The STOPPED state is a kind of generic “run time error” state: a job can get into the STOPPED state if its execution is stopped (e.g., a SIGSTOP is sent to the remote process) or delayed indefinitely (e.g., the remote batch system puts the job “on hold”). There is no way a job can get out of the STOPPED state automatically: all transitions from the STOPPED state require manual intervention, either by the submitting user (e.g., cancel the job), or by the remote systems administrator (e.g., by releasing the hold).

The UNKNOWN state is a temporary error state: whenever GC3Pie is unable to get any information on the job, its state move to UNKNOWN. It is usually related to a (hopefully temporary) failure while accessing the remote resource, because of a network error or because the resource is not correctly configured. After the underlying cause of the error is fixed and GC3Pie is able again to get information on the job, its state will change to the proper state.

The TERMINATED state is the final state of a job: once a job reaches it, it cannot get back to any other state. Jobs reach TERMINATED state regardless of their exit code, or even if a system failure occurred during remote execution; actually, jobs can reach the TERMINATED status even if they didn’t run at all!

A job that is not in the NEW or TERMINATED state is said to be a “live” job.

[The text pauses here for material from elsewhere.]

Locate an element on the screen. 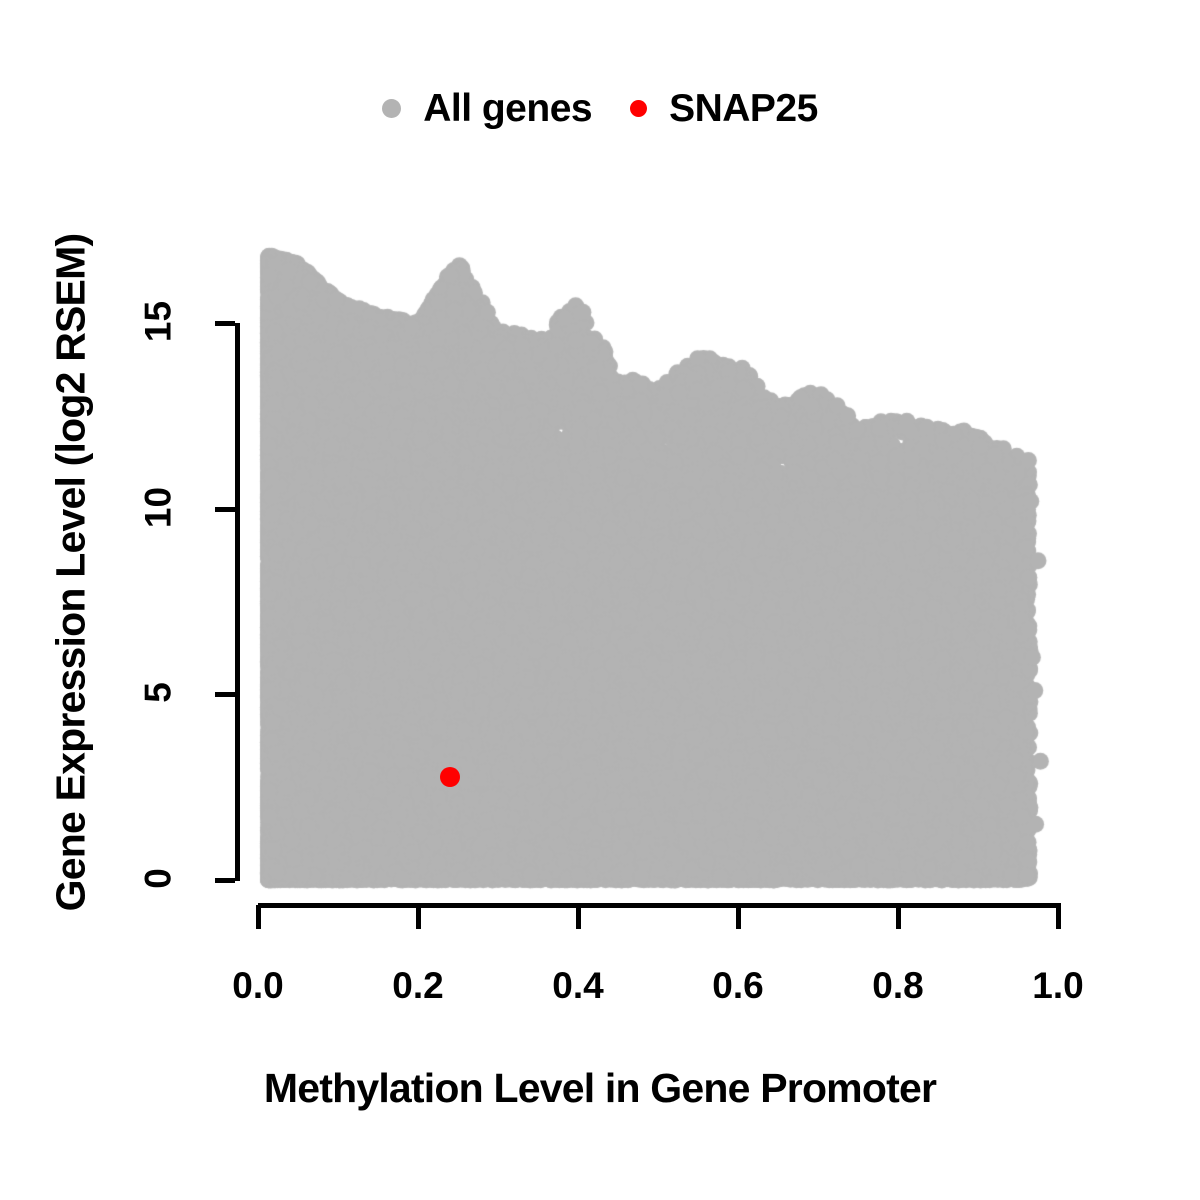  y-axis-tick-label: 15 is located at coordinates (158, 322).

Computational job specification

One of the purposes of GC3Libs is to provide an abstraction layer that frees client code from dealing with the details of job execution on a possibly remote cluster. For this to work, it necessary to specify job characteristics and requirements, so that the GC3Libs scheduler can select an appropriate computational resource for executing the job.

GC3Libs Application provide a way to describe computational job characteristics (program to run, input and output files, memory/duration requirements, etc.) loosely patterned after ARC’s xRSL language.

The description of the computational job is done through keyword parameters to the Application constructor, which see for details. Changes in the job characteristics after an Application object has been constructed are not currently supported.